Third, the clinical and socio-demographic characteristics of the patients with JIA may shed light on the results obtained in this research. Indeed, systemic forms of JIA are absent from our sample of participants. Yet, they are the most severe and most likely to affect the CNS due to the inflammation or the macrophage activations syndrome [45]. Thus, our results can only be relevant for non-systemic JIA. Future research should specifically focus on exploring the cognitive profile of systemic JIA, since it appears to be different in prognosis compared to other forms of JIA. Moreover, the majority of participants were on disease-modifying anti-rheumatic drugs and biotherapy at the time of the evaluation. If the latter might impact the SNC on the long term [9], it does not involve an important risk which might be the case for the corticosteroids. Indeed the corticosteroids were shown to disrupt the hippocampus and frontal lobe - brain regions responsible for memory, learning, as well as involved in cognitive and behavioural control [46, 47]. The low intake of corticosteroids in our sample may be related to the absence of systemic JIA. Finally, it should be noted that the patients were recruited on voluntary basis, mainly through the association of patients to which they are affiliated. Thus, the participants’ family motivation to participate in our research may have induced a recruitment bias. The sociodemographic data confirm that most of the children with JIA in our study came from upper-middle and upper class families. For this reason, it is difficult to extrapolate our results to all children with JIA, since our sample was small and the majority of the patients were recruited on a voluntary basis.
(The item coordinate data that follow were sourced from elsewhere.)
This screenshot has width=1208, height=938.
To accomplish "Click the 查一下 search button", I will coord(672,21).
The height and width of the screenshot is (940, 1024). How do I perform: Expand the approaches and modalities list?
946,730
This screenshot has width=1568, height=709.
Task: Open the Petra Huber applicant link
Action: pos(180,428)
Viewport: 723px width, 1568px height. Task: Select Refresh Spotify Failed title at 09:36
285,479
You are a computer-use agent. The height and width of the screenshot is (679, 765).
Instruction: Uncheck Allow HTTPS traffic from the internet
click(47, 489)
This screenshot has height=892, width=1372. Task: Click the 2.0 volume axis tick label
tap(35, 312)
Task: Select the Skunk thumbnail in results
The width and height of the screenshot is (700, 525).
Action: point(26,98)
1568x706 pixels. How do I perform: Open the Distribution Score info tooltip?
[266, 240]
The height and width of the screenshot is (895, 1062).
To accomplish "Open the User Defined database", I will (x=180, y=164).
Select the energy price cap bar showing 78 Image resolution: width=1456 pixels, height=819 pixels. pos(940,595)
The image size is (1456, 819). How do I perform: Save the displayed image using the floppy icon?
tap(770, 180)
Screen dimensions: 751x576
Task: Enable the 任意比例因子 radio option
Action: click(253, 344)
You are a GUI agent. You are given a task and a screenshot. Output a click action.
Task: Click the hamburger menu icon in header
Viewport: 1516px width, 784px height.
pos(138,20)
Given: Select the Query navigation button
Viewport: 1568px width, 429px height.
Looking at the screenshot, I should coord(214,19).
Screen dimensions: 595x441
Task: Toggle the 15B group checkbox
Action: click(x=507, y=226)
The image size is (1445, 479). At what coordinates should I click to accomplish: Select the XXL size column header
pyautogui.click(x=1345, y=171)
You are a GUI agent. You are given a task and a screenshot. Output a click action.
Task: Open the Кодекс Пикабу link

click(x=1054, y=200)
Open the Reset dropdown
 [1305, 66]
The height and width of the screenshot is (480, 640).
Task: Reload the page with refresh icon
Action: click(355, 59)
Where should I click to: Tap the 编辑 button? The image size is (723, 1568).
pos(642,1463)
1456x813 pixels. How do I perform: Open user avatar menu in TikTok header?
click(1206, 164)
While this did not bias our results as the JIA and the control groups were matched, it may have skewed the results by representing predominantly socially advantaged backgrounds contributing to better academic outcomes. Indeed, the family’s socioeconomic status is known to play an important role in a child’s academic achievement [48], and may explain why JIA children performed as well as their control peers in the academic tasks. Thus, following our first two interpretations, our results suggest that these children are less at risk of developing cognitive disorders later if they have such strong support from their families than most patients with JIA.


The results of this study revealed no significant differences between the JIA group and the control group, either the complete neuropsychological assessment or the tasks estimating academic performance. The two groups we compared were perfectly matched in age, gender, academic level (same-grade classrooms) and socioeconomic status. While our research indicates that children with JIA have every chance of developing positively, several studies have pointed out that, as adults, they are more prone to reduced quality of life [37], or even to developing cognitive impairments [36]. One of the interpretation put forward in this article is that medical (e.g., treatment), psychological (e.g., mental state related to the chronic pain), and sociocognitive (e.g., attitudes toward disability) factors may progressively crystallize long-term difficulties likely to weaken the quality of life of these patients. Our results emphasize the importance of supporting JIA patients and accompanying them throughout their education, which appears to be crucial for their future quality of life. Indeed, a deteriorated psychological state has been shown to have a negative impact on the cognitive functioning of people with JIA [36]. Further work is needed to better understand the development of the processes involved in the discrepancy between cognitive abilities in children and in adults with rheumatoid arthritis disease.